Run agents side by side, conflict-free.
The Workflow
Step 1 — Create panes
Press ⌘+N (macOS) or Ctrl+N (Windows/Linux) for each task. Give each pane a descriptive feature name — this becomes the branch name.
Creates a new git worktree with an isolated branch
Step 2 — Assign tasks
In each pane’s terminal, give the agent its instructions. Because each pane runs in an isolated worktree, agents work on independent copies of your codebase.
Step 3 — Monitor
Notifications alert you when an agent finishes or needs input — no need to babysit each terminal.
Let an Agent Create the Panes
Pane’s runpane CLI is agent-operable.
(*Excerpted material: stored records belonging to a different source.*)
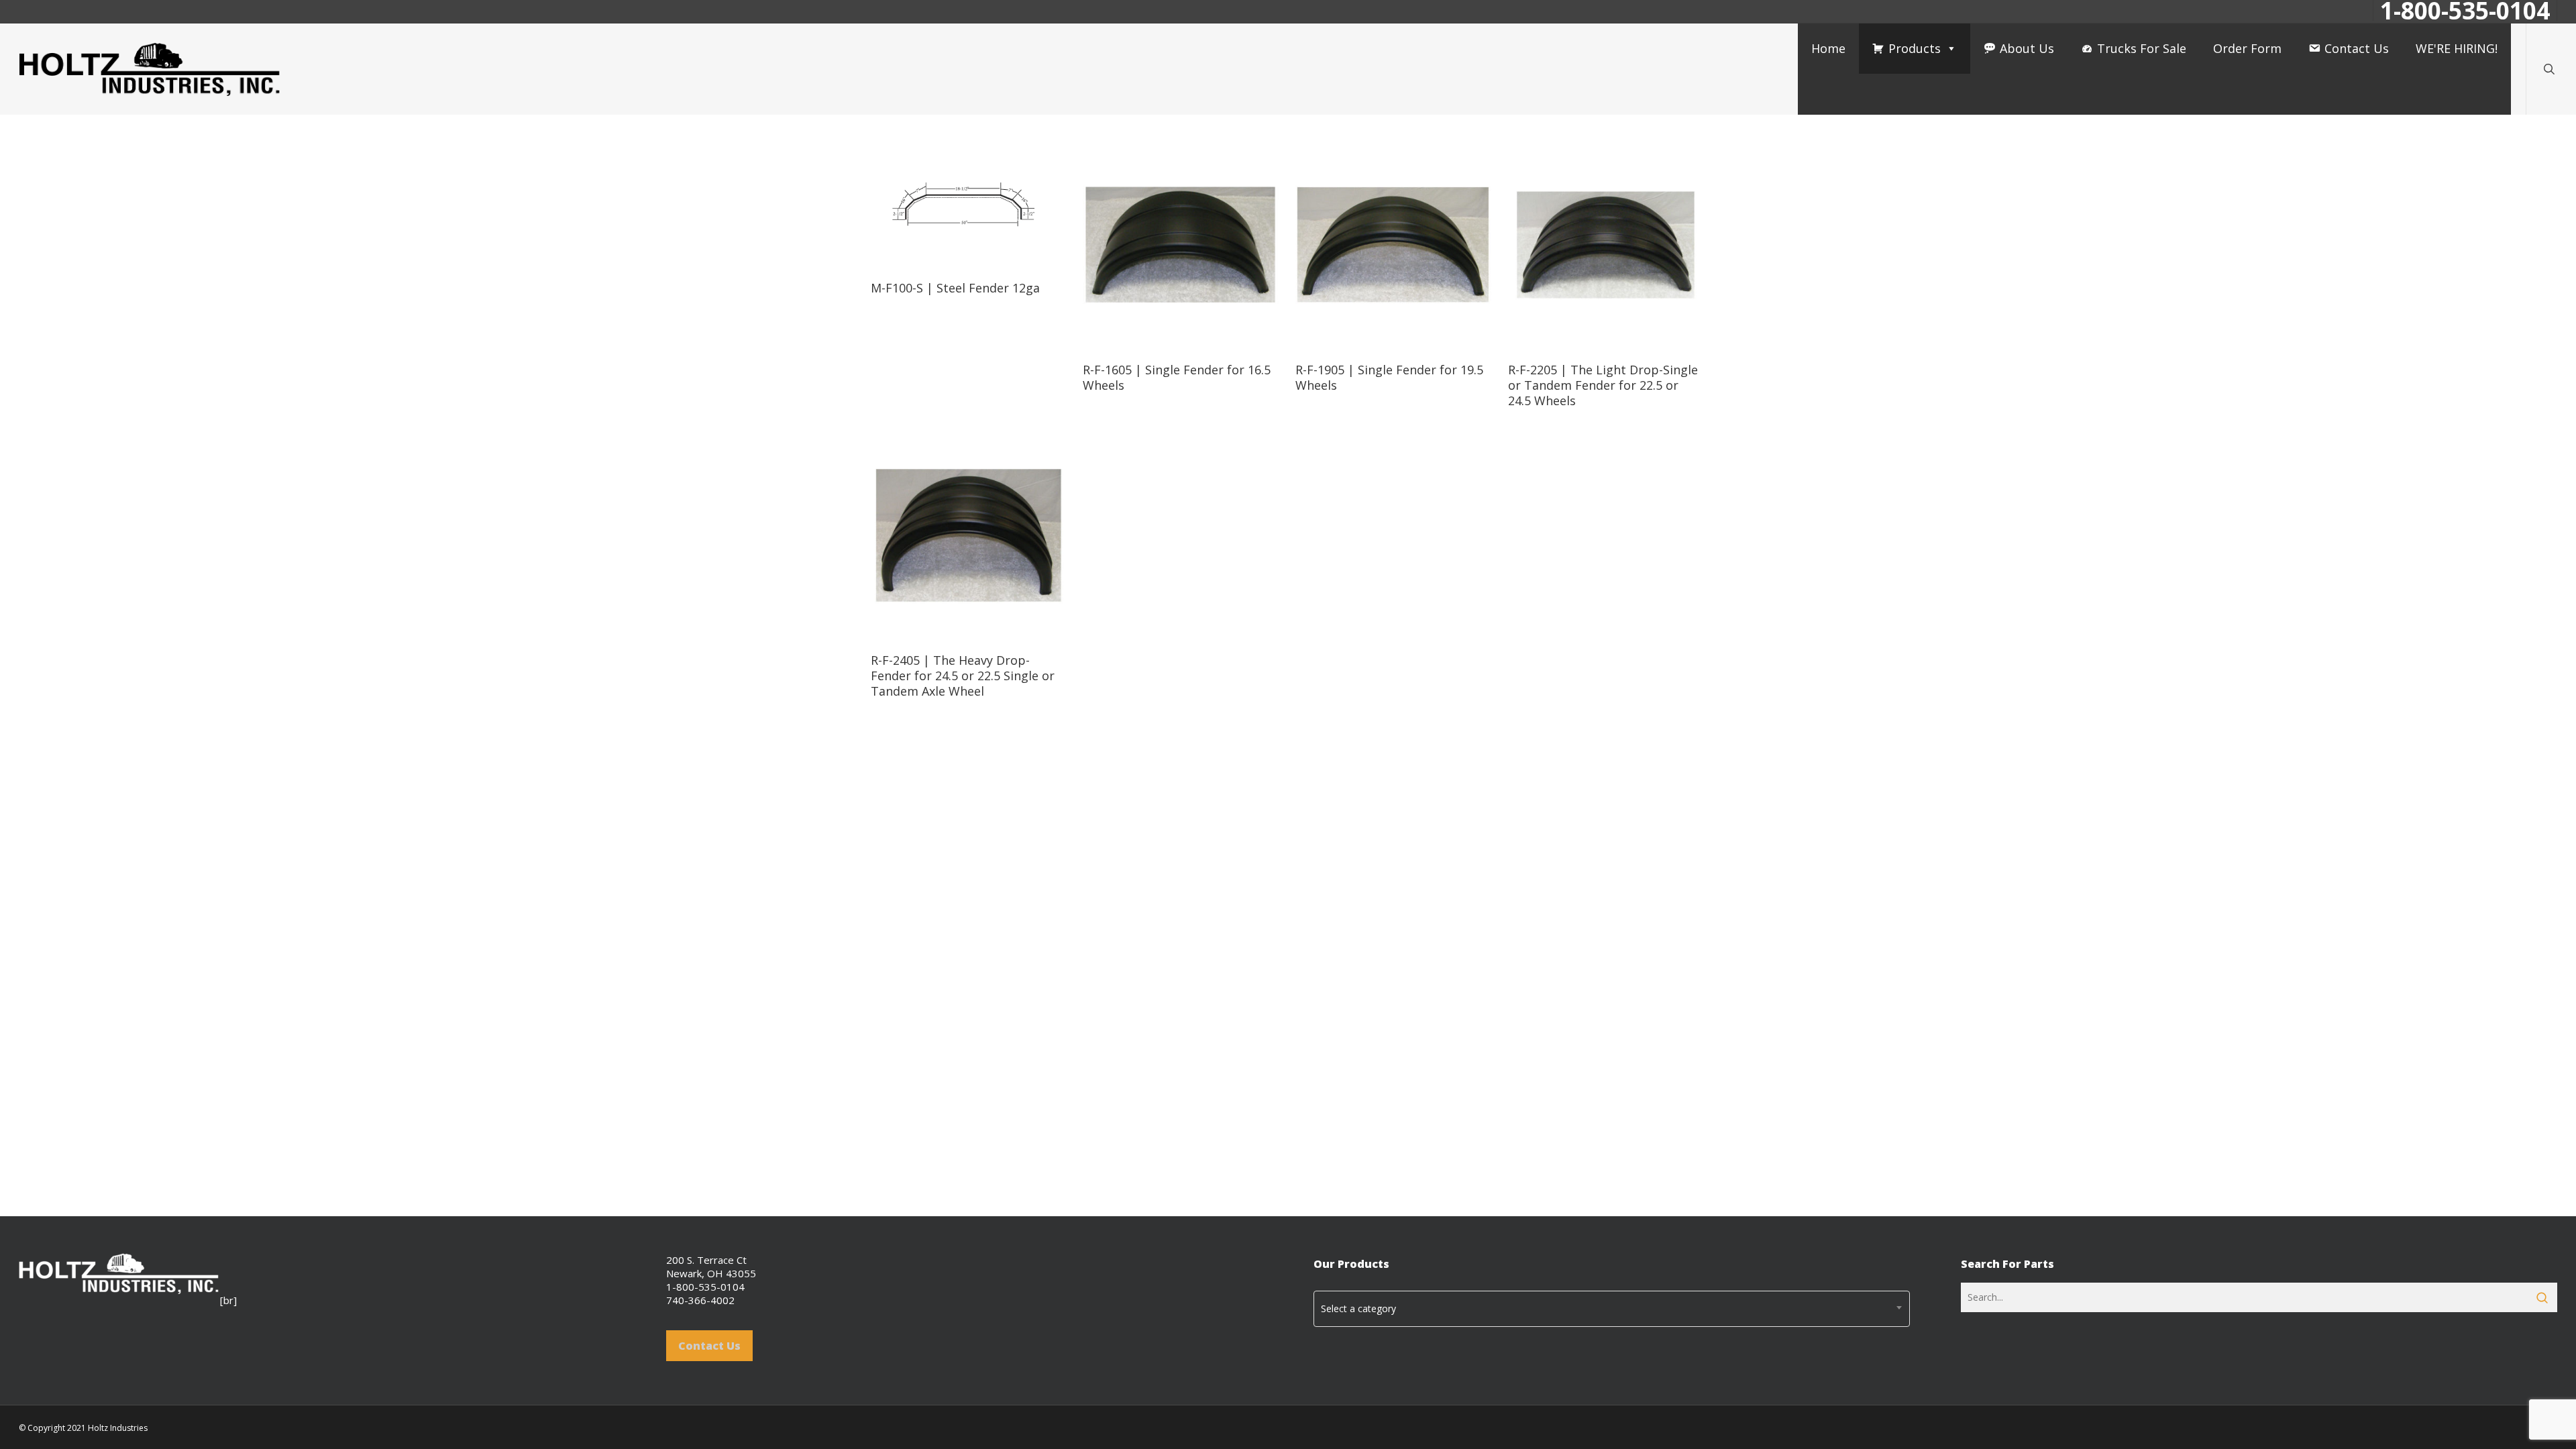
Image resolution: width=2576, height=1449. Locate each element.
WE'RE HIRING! (2457, 48)
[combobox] (1611, 1309)
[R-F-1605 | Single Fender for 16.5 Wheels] (1181, 245)
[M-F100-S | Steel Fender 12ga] (969, 204)
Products (1914, 48)
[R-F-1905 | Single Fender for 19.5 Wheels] (1393, 245)
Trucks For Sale (2141, 48)
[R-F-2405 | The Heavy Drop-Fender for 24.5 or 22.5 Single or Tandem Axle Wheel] (969, 535)
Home (1828, 48)
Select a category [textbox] (1358, 1308)
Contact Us (2356, 48)
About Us (2027, 48)
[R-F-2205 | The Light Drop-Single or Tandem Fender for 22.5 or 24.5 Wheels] (1606, 245)
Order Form (2247, 48)
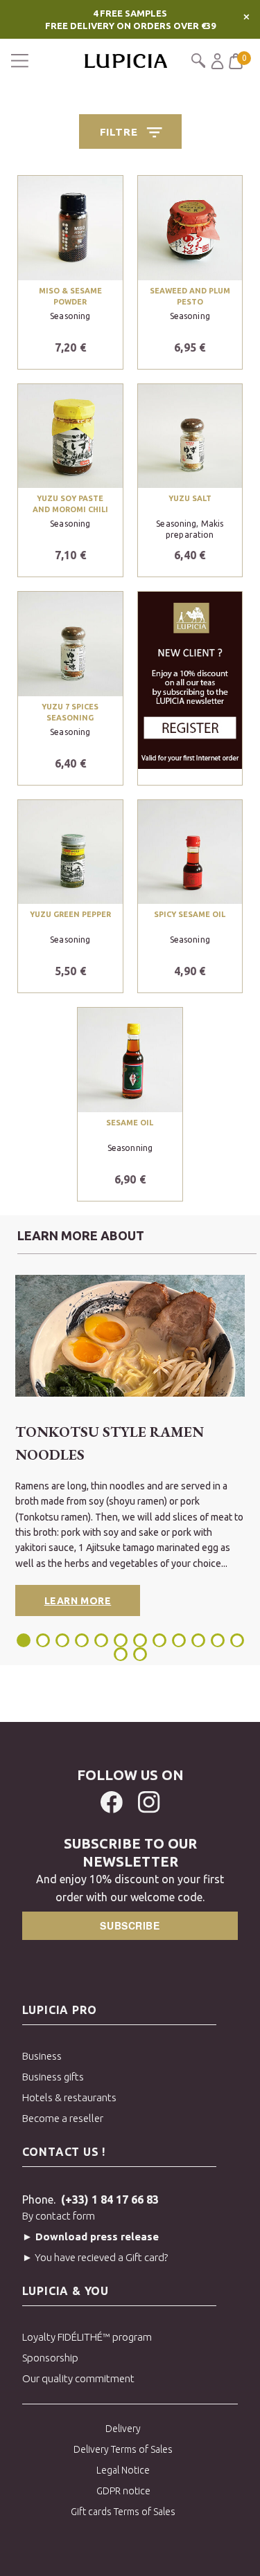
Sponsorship (50, 2358)
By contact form (58, 2216)
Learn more (78, 1600)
If you already have a list of issues or tasks, you can ask your current agent to set up the next panes for you.
runpane doctor --json
runpane agent-context --json
runpane repos list --json
runpane panes create --repo active --name issue-252 --agent codex --prompt "Plan issue 252" --source agent --wait-ready --yes --json
runpane panels wait --panel <panel-id> --for ready --json
runpane panels screen --panel <panel-id> --limit 80 --jsonThe agent can use runpane agent-context --command "panes create" when it needs the full schema for pane creation, or fetch /runpane-cli-contract.json before installing. See runpane CLI for the complete flow, including registering a repository with runpane repos add.
Tips
- Write self-contained tasks. Agents that touch overlapping files will cause merge conflicts when you go to integrate. Scope each task to a single feature or file boundary.
- Notifications do the waiting for you. Enable desktop notifications in Settings → Notifications so you’re alerted the moment an agent finishes or needs input — no polling required.
- Review and commit each pane independently. Use ⌘+⇧+K to commit a pane’s work, then move to the next. Integrate via your normal PR or merge flow.
There is no hard limit on simultaneous panes. In practice, the bottleneck is API rate limits from your agent provider, not Pane itself.